16.4.12 補足(1) 長さの指定方法

スタイルを指定する際,長さの指定をすることがよくあります.例えば font-size プロパティや text-indent プロパティ,他にもborder,paddingに関係するプロパティでは長さを指定しなければいけません.その長さの指定には,相対指定と絶対指定があります.

相対指定

CSSでは,基準となる長さとして次の3つが定められています.

em
標準のフォントサイズ
ex
"x"の文字の高さ(x-height)
px
1ピクセルのサイズ

これらの前に倍率となる数字を書いて,長さを指定することができます.たとえば

p{ text-indent:1.2em; }

とすると,p要素のtext-indentとしてフォントサイズの1.2倍が設定されたことになります.

絶対指定

長さを絶対的な数字で直接指定する方法です.CSSではin(インチ),cm(センチメートル),mm(ミリメートル),pt(ポイント),pc(パイカ)の5つの単位が用意されています.1ptは1/72インチで,1pcは12ptの意味です.たとえば

body{ font-size:1.5cm; }

と書くと,font-sizeの値が1.5cmになります.といってもディスプレイに映る画面は小さなピクセルから構成されているので,厳密に言うと1ピクセル単位の長さ調整しかすることができません.絶対指定をした時は,ピクセル単位で表したときに最も近い値で表示されるということになります.

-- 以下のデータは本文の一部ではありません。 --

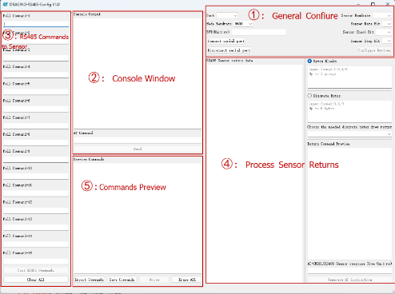Viewport: 395px width, 294px height.
Task: Click the Erase All button
Action: coord(187,280)
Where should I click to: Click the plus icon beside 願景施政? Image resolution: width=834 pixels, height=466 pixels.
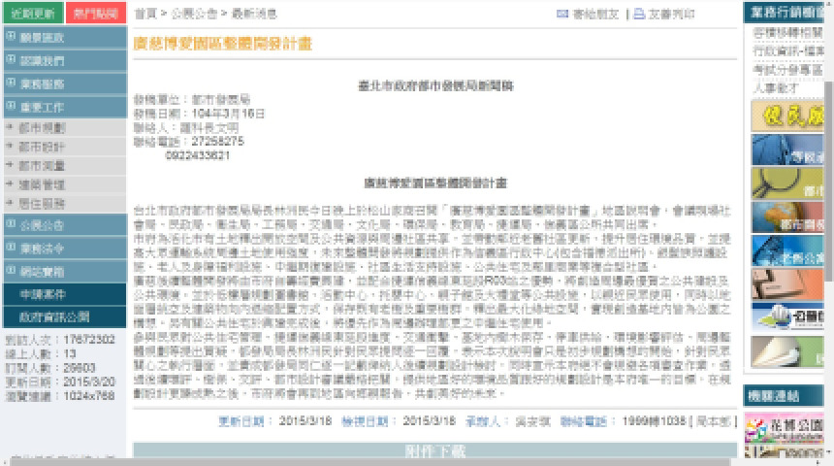(x=11, y=37)
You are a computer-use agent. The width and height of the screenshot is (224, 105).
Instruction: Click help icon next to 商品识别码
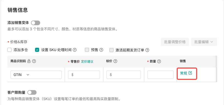click(34, 61)
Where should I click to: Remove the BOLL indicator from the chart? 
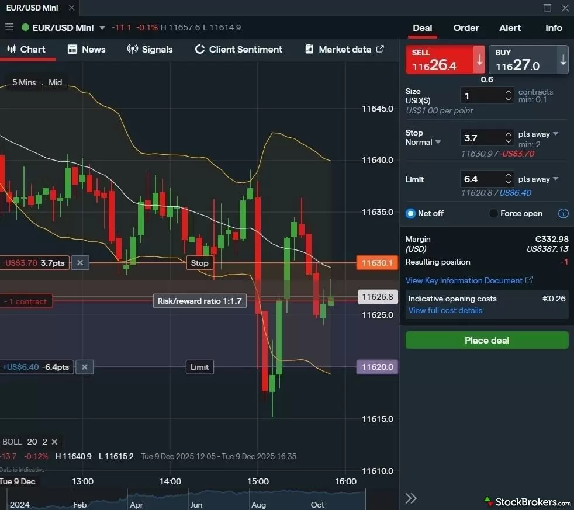(x=54, y=442)
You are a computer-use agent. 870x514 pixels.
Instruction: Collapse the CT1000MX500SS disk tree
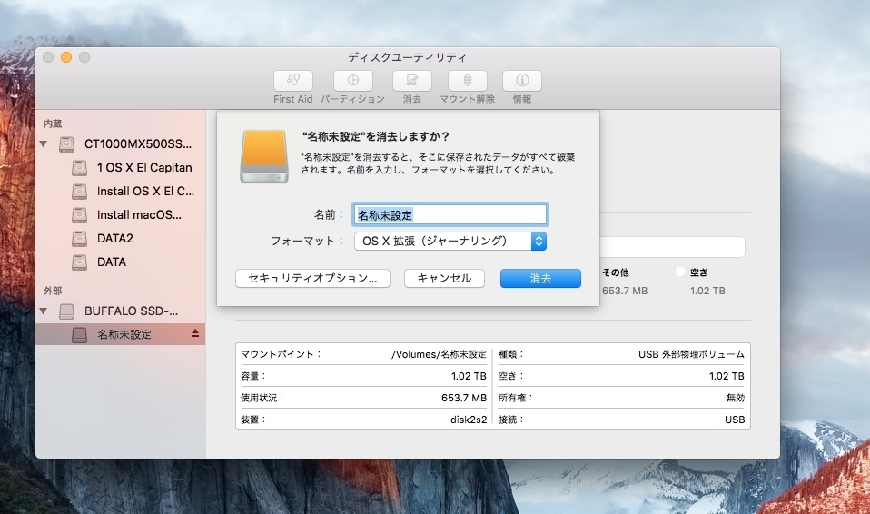pyautogui.click(x=43, y=144)
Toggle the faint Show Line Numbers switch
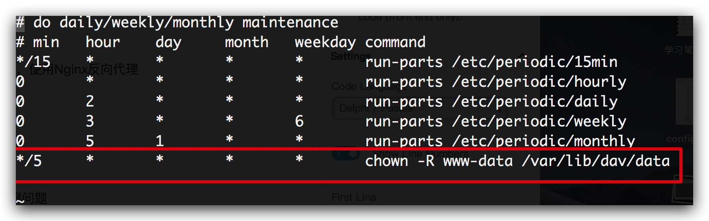Screen dimensions: 709x221 point(346,154)
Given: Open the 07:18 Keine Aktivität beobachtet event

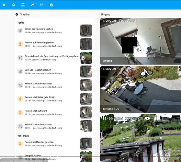Looking at the screenshot, I should click(55, 85).
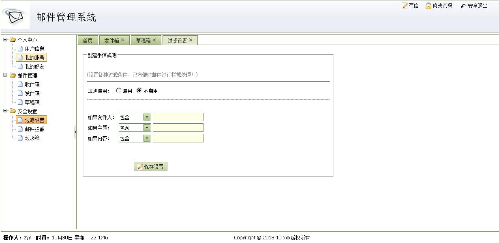Collapse the sidebar using the middle divider arrow
Screen dimensions: 499x243
pos(75,132)
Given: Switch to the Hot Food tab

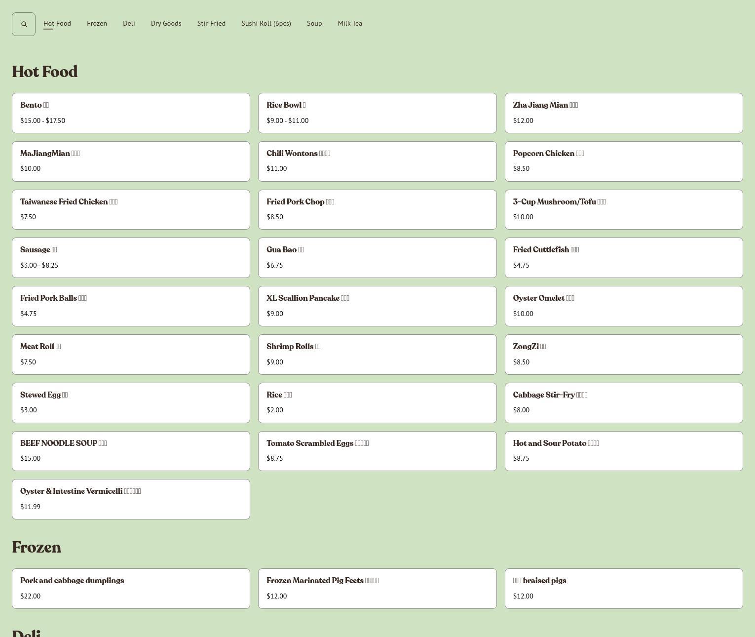Looking at the screenshot, I should 57,24.
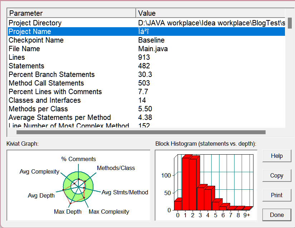
Task: Click the vertical scrollbar thumb of the table
Action: [x=290, y=23]
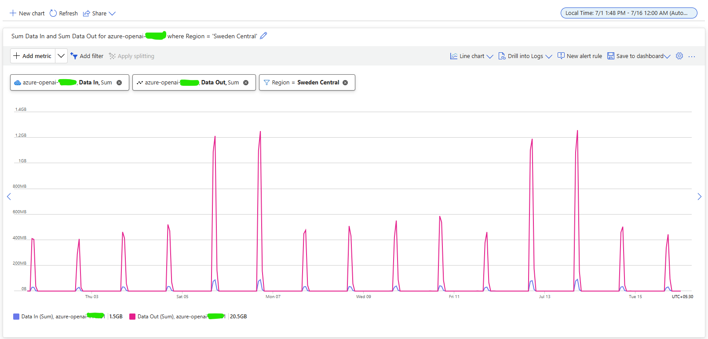708x339 pixels.
Task: Open the Local Time range picker
Action: point(629,13)
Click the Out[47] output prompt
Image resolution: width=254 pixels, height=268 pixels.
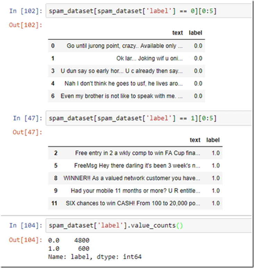27,132
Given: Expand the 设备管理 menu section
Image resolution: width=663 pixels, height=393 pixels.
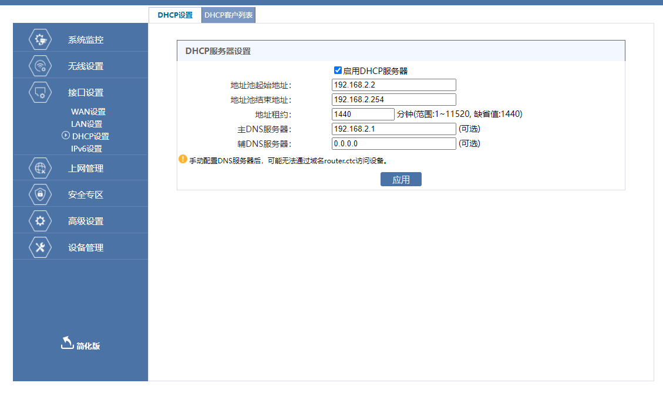Looking at the screenshot, I should (86, 248).
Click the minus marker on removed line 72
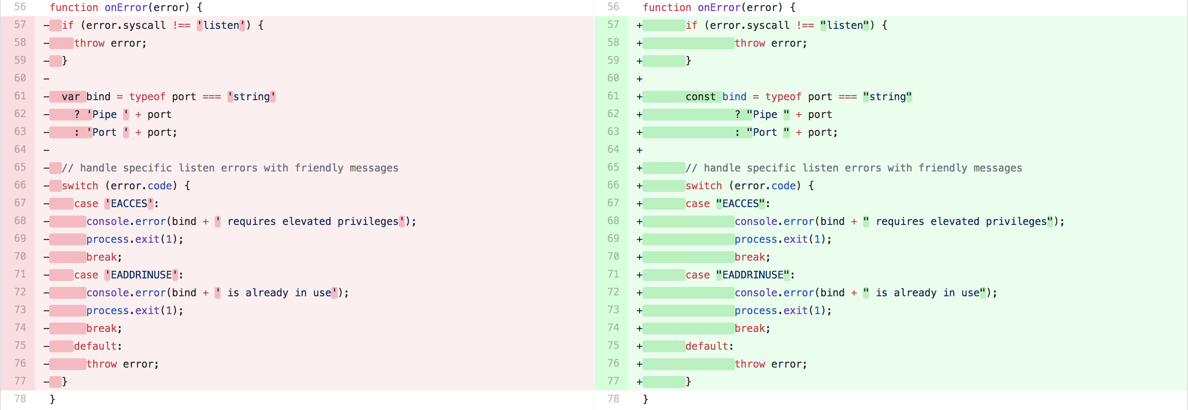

しかし安易に絶対指定を行うと,環境によってレイアウトが崩れる恐れがあります.例えば教育用計算機システムのiMac端末では5cmという長さは普通に思えるかもしれません.ですが長さ5cmのものを大きな40インチディスプレイで見たら,きっと小さすぎると思うでしょう.このようにウェブブラウザの表示環境が変わると,絶対指定が不適切になることがあります.ですから,なるべく相対指定をすることをお勧めします.